*ASSIGNMENT:* Tally up the lines in the material where the word "tree" appears, then give the total and nothing else.

*GIVEN ENTRIES:*

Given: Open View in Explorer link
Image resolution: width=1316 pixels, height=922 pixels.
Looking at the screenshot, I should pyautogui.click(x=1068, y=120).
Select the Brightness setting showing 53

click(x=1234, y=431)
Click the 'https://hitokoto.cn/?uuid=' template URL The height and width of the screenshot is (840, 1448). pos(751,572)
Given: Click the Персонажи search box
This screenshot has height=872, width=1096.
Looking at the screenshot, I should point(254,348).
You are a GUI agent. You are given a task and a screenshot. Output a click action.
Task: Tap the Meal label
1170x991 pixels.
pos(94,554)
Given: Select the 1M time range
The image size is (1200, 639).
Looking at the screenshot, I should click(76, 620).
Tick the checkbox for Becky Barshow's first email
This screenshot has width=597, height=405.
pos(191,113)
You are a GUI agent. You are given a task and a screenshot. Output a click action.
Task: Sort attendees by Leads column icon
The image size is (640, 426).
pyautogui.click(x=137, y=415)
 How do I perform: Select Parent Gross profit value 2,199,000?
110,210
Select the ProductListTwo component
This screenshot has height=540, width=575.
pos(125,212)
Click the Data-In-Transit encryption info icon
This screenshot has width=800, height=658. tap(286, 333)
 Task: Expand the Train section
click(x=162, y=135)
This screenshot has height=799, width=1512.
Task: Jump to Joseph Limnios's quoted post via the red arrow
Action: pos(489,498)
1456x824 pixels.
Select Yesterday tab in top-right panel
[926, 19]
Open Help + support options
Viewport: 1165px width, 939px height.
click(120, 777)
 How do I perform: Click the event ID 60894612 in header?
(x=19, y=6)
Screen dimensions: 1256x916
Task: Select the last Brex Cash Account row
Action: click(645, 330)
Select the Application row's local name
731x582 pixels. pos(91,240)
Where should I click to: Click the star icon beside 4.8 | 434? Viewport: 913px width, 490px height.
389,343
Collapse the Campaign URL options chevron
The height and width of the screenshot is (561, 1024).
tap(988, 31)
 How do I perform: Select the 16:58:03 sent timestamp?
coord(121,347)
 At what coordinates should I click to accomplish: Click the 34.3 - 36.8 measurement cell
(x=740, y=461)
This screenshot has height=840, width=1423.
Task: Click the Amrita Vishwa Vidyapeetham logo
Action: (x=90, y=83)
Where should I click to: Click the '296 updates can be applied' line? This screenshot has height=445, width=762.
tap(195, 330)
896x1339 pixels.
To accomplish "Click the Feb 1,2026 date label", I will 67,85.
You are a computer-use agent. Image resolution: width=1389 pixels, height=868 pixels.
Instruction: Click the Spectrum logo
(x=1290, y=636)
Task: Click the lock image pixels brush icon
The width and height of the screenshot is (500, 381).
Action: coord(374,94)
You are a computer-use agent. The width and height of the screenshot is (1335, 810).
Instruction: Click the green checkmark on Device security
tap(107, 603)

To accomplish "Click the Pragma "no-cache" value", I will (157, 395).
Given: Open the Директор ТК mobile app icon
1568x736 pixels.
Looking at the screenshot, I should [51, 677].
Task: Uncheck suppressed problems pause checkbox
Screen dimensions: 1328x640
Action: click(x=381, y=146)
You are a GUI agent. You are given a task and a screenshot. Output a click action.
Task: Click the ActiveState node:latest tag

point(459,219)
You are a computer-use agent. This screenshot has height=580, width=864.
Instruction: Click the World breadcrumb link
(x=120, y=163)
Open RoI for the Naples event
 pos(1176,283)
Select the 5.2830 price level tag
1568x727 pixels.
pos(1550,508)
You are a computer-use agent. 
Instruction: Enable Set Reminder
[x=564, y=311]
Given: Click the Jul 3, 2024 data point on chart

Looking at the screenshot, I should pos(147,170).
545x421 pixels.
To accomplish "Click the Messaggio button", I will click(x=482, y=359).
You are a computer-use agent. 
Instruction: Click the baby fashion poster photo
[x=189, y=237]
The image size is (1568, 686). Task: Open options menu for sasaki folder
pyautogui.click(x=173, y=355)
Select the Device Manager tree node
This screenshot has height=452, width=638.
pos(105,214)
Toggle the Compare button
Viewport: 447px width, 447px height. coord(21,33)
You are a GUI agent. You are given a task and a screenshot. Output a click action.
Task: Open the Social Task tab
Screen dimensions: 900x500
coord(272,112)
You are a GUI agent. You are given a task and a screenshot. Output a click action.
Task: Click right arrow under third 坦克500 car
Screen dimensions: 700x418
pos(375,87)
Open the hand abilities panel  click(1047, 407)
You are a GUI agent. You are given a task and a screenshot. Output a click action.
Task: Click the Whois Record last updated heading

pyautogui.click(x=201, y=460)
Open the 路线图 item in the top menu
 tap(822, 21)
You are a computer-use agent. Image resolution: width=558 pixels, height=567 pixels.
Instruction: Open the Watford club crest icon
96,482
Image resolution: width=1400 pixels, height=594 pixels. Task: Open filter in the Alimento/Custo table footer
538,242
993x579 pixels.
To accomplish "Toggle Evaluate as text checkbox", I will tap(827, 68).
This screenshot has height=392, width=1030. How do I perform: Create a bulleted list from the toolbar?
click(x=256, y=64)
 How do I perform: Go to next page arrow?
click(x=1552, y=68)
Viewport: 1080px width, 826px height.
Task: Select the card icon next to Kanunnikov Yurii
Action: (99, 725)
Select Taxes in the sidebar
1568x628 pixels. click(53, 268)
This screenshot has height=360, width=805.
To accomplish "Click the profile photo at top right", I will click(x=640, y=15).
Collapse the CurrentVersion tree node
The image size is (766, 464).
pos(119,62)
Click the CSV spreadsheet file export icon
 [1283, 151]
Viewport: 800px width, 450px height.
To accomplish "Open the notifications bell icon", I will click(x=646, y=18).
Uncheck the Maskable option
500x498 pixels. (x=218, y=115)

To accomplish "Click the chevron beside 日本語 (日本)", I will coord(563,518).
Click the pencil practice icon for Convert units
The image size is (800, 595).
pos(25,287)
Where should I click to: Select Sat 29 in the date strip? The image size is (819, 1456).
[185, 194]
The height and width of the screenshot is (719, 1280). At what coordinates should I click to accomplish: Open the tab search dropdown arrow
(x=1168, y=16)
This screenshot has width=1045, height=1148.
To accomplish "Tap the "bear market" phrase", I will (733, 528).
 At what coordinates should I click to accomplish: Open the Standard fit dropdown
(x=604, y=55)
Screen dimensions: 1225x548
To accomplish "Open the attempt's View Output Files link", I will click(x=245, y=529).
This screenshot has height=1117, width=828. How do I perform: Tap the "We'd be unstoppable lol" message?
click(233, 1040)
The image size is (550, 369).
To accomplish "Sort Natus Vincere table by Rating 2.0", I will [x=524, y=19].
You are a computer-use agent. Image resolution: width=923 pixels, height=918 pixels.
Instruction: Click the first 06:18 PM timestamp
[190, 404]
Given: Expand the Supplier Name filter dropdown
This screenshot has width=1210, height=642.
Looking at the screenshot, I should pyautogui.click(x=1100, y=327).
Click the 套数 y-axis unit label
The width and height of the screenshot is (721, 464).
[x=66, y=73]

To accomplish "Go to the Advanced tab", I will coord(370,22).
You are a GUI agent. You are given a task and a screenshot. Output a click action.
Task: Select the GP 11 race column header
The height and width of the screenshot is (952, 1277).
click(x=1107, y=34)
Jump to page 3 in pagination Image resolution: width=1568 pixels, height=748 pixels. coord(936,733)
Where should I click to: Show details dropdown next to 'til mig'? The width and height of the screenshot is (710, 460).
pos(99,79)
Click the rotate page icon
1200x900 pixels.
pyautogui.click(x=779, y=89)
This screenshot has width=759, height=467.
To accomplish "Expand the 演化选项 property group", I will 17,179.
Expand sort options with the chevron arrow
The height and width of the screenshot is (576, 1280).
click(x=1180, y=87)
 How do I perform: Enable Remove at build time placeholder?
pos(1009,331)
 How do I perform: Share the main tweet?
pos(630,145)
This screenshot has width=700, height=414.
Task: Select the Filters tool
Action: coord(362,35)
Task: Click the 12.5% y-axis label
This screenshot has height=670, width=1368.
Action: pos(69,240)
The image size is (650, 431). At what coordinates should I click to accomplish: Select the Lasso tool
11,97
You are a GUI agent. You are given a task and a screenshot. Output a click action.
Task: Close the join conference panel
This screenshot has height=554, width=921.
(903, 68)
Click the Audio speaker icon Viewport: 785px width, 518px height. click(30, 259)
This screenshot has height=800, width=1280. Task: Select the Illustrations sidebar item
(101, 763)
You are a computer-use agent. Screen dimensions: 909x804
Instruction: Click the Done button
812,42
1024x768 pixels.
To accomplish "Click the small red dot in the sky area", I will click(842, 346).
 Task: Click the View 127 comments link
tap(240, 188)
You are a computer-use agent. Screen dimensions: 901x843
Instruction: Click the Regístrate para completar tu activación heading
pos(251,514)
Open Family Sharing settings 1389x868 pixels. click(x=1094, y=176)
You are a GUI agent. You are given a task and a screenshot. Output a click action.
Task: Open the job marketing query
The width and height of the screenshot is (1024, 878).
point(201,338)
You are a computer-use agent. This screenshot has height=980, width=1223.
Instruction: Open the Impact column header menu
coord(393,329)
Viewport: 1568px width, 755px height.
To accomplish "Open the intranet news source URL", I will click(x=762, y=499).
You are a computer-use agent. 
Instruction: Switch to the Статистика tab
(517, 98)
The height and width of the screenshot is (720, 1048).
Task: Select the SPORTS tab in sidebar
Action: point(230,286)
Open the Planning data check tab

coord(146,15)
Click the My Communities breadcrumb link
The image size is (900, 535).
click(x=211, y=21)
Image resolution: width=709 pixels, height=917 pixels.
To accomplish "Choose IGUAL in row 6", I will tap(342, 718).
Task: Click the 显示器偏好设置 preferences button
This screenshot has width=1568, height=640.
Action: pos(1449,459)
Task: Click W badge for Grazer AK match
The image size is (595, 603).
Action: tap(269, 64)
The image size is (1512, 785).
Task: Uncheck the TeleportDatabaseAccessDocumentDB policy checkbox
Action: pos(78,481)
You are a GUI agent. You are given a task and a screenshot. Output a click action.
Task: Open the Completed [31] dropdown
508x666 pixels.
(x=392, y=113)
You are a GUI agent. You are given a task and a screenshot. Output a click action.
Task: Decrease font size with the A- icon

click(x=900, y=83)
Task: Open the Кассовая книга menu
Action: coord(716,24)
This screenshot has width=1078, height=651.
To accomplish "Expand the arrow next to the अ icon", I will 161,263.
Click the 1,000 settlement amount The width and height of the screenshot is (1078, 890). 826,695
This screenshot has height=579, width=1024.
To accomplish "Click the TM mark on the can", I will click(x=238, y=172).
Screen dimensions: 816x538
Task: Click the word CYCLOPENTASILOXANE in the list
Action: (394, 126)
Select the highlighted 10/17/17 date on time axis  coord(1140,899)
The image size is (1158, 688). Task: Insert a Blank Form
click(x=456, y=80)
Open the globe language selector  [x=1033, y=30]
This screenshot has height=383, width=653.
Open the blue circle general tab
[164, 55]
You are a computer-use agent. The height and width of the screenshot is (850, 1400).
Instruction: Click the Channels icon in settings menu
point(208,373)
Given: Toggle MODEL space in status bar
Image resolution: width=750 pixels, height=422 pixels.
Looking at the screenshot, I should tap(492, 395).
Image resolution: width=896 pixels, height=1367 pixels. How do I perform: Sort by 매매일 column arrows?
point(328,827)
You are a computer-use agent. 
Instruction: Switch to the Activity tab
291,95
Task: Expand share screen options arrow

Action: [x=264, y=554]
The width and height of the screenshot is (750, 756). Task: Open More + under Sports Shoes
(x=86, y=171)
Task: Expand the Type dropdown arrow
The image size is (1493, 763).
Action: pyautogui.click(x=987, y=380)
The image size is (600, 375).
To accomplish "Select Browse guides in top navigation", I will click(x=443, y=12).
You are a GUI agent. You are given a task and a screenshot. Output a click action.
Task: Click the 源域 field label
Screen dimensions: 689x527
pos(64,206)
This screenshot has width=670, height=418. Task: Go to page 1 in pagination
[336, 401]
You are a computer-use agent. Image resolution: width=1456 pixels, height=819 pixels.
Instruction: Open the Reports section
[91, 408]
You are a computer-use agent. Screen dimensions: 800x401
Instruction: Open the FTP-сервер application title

*EXPECTED ANSWER:* 2